Das menschliche Handeln kommt für Schopenhauer direkt aus dem inneren Wesen des Menschen und kann nicht von außen gelehrt werden, indem durch gefühlslose Argumentationen dem menschlichen Handeln seine Ziele vorgegeben werden, oder ihm vorschreiben, was er >wollen soll<.
„Die Philosophie kann nirgends mehr tun als das Vorhandene zu deuten und erklären, das Wesen der Welt, welches in concreto, d.h. als Gefühl, jedem verständlich sich ausspricht, zur deutlichen, abstrakten Erkenntnis der Vernunft bringen, dieses aber in jeder möglichen Beziehung und von jedem Gesichtspunkt aus.“[9]
„Die echte philosophische Betrachtungsweise der Welt, d.h. diejenige, welche uns ihr inneres Wesen erkennen lehrt und so über die Erscheinung hinausführt, ist gerade die, welche nicht nach dem Woher und Wohin und Warum, sondern immer und überall nur nach dem Was der Welt frägt,…“[10]
Aus dem Ansatz seiner Philosophie ist eindeutig die Aufforderung nach Selbstverantwortlichkeit, der Nichtachtung von Autoritäten und verstaubten Tatsachen zu lesen. Besonders ersichtlich ist die Einstellung der Abschätzigkeit in der Kritik an verbreiteten Leerformeln, etwa des von Kant ausgestatteten Begriffs der „Würde des Menschen“ oder des Menschen als „Zweck in sich“. Schopenhauers Maßstäbe für alle Philosophen sieht Birnbacher in seinem Aufsatz im „Selbstdenken und der intellektuellen Redlichkeit“[11]
„Mit Schopenhauer treten die irrationalen und abgründigen Seiten des Menschen aus dem Dunkel heraus ins helle Licht der Philosophie.“[12]

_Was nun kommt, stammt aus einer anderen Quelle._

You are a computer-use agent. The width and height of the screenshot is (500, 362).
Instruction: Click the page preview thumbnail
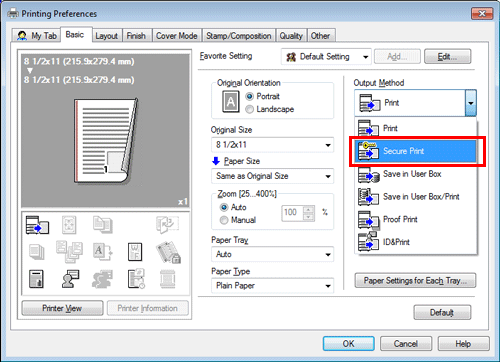(106, 140)
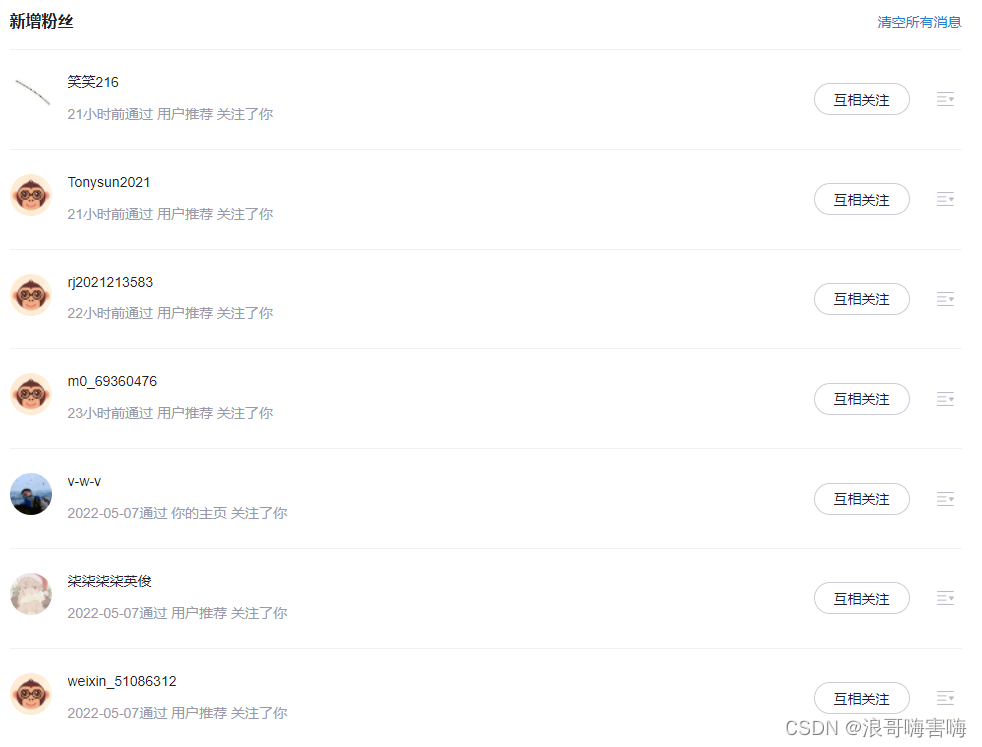Viewport: 982px width, 747px height.
Task: Click rj2021213583's monkey avatar
Action: coord(31,294)
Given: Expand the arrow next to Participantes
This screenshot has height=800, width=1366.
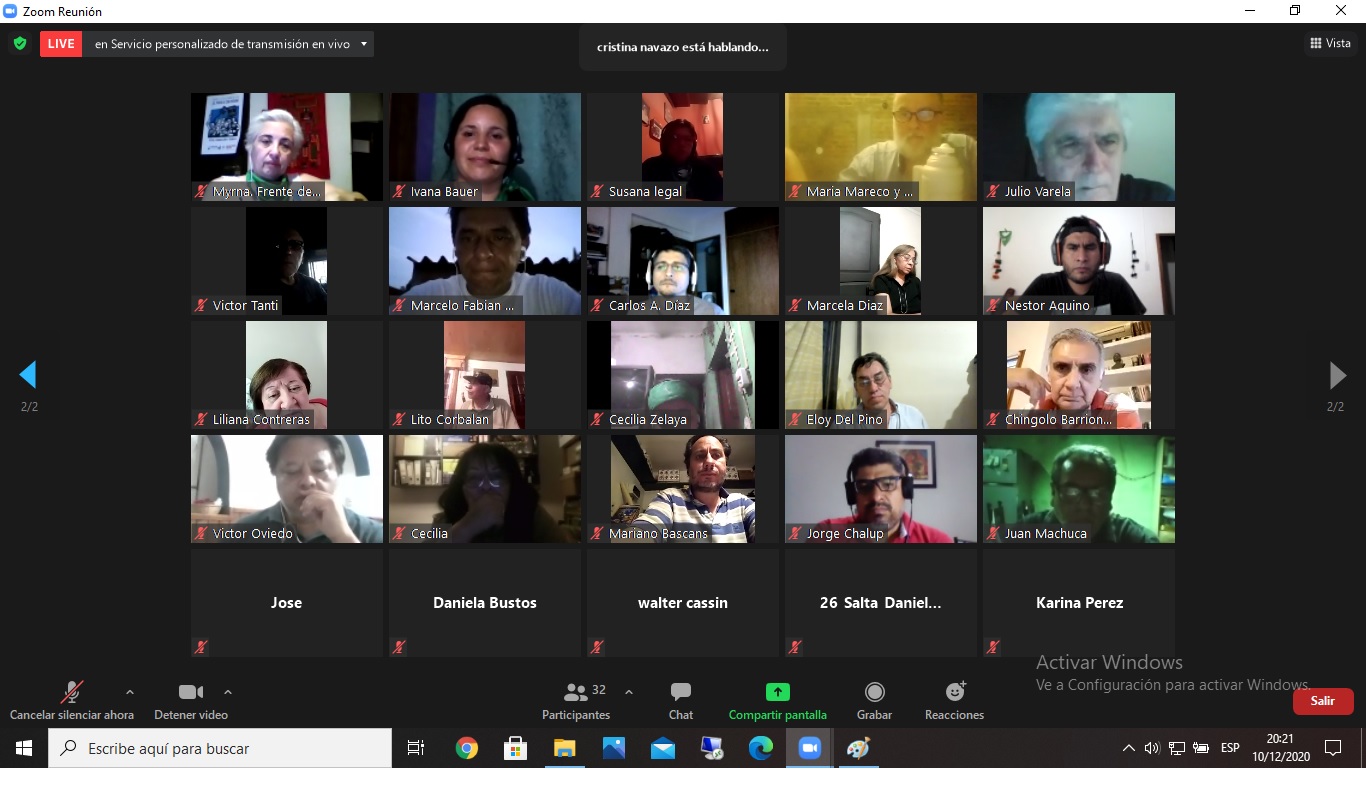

Für Schopenhauer ist jedes Ausweichen in metaphysische oder sogar in mystische Bereiche unnötig, weil eben die Frage nach der Quelle und dem Verständnis der Welt nicht im Interesse der Philosophie liegt. Es ist für den Theoretiker jedoch leicht auf diese Fragen auszuweichen, wenn er zum Beispiel ein Wesen charakterisieren will, welches die Welt erschaffen oder erzeugt hat.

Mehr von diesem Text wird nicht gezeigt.